## [Problem details]
Transcribe every record exactly.

## [Input for this task]
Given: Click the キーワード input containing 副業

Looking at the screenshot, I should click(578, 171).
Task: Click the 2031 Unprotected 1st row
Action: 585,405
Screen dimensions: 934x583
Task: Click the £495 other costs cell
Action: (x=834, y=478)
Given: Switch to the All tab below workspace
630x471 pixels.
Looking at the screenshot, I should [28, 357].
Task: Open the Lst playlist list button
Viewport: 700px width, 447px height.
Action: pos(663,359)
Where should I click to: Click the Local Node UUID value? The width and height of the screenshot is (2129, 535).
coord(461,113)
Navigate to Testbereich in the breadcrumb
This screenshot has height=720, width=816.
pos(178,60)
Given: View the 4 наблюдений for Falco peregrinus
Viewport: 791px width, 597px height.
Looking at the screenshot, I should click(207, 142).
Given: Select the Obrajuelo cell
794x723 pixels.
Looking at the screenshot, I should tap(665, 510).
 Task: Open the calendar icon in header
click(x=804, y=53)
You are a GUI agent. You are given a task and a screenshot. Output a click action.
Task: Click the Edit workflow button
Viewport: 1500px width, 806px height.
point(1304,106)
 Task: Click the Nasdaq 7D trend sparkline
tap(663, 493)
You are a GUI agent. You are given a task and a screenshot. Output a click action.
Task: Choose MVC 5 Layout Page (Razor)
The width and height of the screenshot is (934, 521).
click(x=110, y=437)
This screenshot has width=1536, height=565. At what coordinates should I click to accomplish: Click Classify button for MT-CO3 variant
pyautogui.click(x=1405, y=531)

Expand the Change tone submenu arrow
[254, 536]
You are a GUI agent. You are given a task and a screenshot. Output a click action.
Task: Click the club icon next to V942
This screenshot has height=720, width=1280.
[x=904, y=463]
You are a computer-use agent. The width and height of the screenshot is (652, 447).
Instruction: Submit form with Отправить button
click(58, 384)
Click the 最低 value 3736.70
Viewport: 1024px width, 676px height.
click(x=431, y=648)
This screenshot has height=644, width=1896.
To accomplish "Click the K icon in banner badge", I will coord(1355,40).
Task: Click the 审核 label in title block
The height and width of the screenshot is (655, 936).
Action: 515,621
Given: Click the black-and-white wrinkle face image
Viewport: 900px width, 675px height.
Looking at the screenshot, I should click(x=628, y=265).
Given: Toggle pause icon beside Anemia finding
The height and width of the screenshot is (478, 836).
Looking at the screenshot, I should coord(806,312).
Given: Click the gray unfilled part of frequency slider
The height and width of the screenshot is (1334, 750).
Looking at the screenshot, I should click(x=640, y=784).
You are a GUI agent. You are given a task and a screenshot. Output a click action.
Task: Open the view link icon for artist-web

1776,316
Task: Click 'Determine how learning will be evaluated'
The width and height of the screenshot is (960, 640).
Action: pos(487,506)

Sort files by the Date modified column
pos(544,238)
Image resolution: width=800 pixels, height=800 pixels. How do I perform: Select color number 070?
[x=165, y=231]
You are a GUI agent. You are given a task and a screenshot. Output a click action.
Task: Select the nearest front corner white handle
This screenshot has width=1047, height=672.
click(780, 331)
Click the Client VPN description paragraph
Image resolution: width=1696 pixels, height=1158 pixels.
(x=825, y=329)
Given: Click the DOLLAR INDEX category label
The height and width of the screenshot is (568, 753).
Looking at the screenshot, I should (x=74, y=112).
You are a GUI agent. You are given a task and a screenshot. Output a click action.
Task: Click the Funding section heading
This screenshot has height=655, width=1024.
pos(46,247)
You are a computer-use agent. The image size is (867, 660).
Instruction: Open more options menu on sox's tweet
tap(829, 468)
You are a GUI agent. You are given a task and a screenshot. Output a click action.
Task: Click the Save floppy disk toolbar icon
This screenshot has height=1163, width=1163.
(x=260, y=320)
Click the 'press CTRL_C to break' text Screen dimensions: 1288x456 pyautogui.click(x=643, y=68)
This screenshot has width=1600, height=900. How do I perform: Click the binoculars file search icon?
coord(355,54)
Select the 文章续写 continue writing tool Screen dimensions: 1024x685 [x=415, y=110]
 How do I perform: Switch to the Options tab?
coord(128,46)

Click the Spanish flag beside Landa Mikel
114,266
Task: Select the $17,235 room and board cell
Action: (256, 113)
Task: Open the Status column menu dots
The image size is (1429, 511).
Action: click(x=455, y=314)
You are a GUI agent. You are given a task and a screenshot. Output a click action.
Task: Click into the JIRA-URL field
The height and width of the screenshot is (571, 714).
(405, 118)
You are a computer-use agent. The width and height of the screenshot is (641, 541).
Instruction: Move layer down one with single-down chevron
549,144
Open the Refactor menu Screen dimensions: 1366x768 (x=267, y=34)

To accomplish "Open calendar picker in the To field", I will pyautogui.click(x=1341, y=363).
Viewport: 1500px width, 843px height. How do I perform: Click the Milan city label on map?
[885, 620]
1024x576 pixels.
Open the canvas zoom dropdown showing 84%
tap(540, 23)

## [Task response]
Given: Click the キーワード input containing 副業

Looking at the screenshot, I should click(578, 171).
Task: Click the 2031 Unprotected 1st row
Action: 585,405
Screen dimensions: 934x583
Task: Click the £495 other costs cell
Action: (x=834, y=478)
Given: Switch to the All tab below workspace
630x471 pixels.
Looking at the screenshot, I should [28, 357].
Task: Open the Lst playlist list button
Viewport: 700px width, 447px height.
Action: pos(663,359)
Where should I click to: Click the Local Node UUID value? The width and height of the screenshot is (2129, 535).
coord(461,113)
Navigate to Testbereich in the breadcrumb
This screenshot has height=720, width=816.
pos(178,60)
Given: View the 4 наблюдений for Falco peregrinus
Viewport: 791px width, 597px height.
Looking at the screenshot, I should click(207, 142).
Given: Select the Obrajuelo cell
794x723 pixels.
Looking at the screenshot, I should tap(665, 510).
 Task: Open the calendar icon in header
click(x=804, y=53)
You are a GUI agent. You are given a task and a screenshot. Output a click action.
Task: Click the Edit workflow button
Viewport: 1500px width, 806px height.
point(1304,106)
 Task: Click the Nasdaq 7D trend sparkline
tap(663, 493)
You are a GUI agent. You are given a task and a screenshot. Output a click action.
Task: Choose MVC 5 Layout Page (Razor)
The width and height of the screenshot is (934, 521).
click(x=110, y=437)
This screenshot has width=1536, height=565. At what coordinates should I click to accomplish: Click Classify button for MT-CO3 variant
pyautogui.click(x=1405, y=531)

Expand the Change tone submenu arrow
[254, 536]
You are a GUI agent. You are given a task and a screenshot. Output a click action.
Task: Click the club icon next to V942
This screenshot has height=720, width=1280.
[x=904, y=463]
You are a computer-use agent. The width and height of the screenshot is (652, 447).
Instruction: Submit form with Отправить button
click(58, 384)
Click the 最低 value 3736.70
Viewport: 1024px width, 676px height.
click(x=431, y=648)
This screenshot has height=644, width=1896.
To accomplish "Click the K icon in banner badge", I will coord(1355,40).
Task: Click the 审核 label in title block
The height and width of the screenshot is (655, 936).
Action: 515,621
Given: Click the black-and-white wrinkle face image
Viewport: 900px width, 675px height.
Looking at the screenshot, I should click(x=628, y=265).
Given: Toggle pause icon beside Anemia finding
The height and width of the screenshot is (478, 836).
Looking at the screenshot, I should coord(806,312).
Given: Click the gray unfilled part of frequency slider
The height and width of the screenshot is (1334, 750).
Looking at the screenshot, I should click(x=640, y=784).
You are a GUI agent. You are given a task and a screenshot. Output a click action.
Task: Open the view link icon for artist-web

1776,316
Task: Click 'Determine how learning will be evaluated'
The width and height of the screenshot is (960, 640).
Action: pos(487,506)

Sort files by the Date modified column
pos(544,238)
Image resolution: width=800 pixels, height=800 pixels. How do I perform: Select color number 070?
[x=165, y=231]
You are a GUI agent. You are given a task and a screenshot. Output a click action.
Task: Select the nearest front corner white handle
This screenshot has width=1047, height=672.
click(780, 331)
Click the Client VPN description paragraph
Image resolution: width=1696 pixels, height=1158 pixels.
(x=825, y=329)
Given: Click the DOLLAR INDEX category label
The height and width of the screenshot is (568, 753).
Looking at the screenshot, I should (x=74, y=112).
You are a GUI agent. You are given a task and a screenshot. Output a click action.
Task: Click the Funding section heading
This screenshot has height=655, width=1024.
pos(46,247)
You are a computer-use agent. The image size is (867, 660).
Instruction: Open more options menu on sox's tweet
tap(829, 468)
You are a GUI agent. You are given a task and a screenshot. Output a click action.
Task: Click the Save floppy disk toolbar icon
This screenshot has height=1163, width=1163.
(x=260, y=320)
Click the 'press CTRL_C to break' text Screen dimensions: 1288x456 pyautogui.click(x=643, y=68)
This screenshot has width=1600, height=900. How do I perform: Click the binoculars file search icon?
coord(355,54)
Select the 文章续写 continue writing tool Screen dimensions: 1024x685 [x=415, y=110]
 How do I perform: Switch to the Options tab?
coord(128,46)

Click the Spanish flag beside Landa Mikel
114,266
Task: Select the $17,235 room and board cell
Action: (256, 113)
Task: Open the Status column menu dots
The image size is (1429, 511).
Action: click(x=455, y=314)
You are a GUI agent. You are given a task and a screenshot. Output a click action.
Task: Click into the JIRA-URL field
The height and width of the screenshot is (571, 714).
(405, 118)
You are a computer-use agent. The width and height of the screenshot is (641, 541).
Instruction: Move layer down one with single-down chevron
549,144
Open the Refactor menu Screen dimensions: 1366x768 (x=267, y=34)

To accomplish "Open calendar picker in the To field", I will pyautogui.click(x=1341, y=363).
Viewport: 1500px width, 843px height. How do I perform: Click the Milan city label on map?
[885, 620]
1024x576 pixels.
Open the canvas zoom dropdown showing 84%
tap(540, 23)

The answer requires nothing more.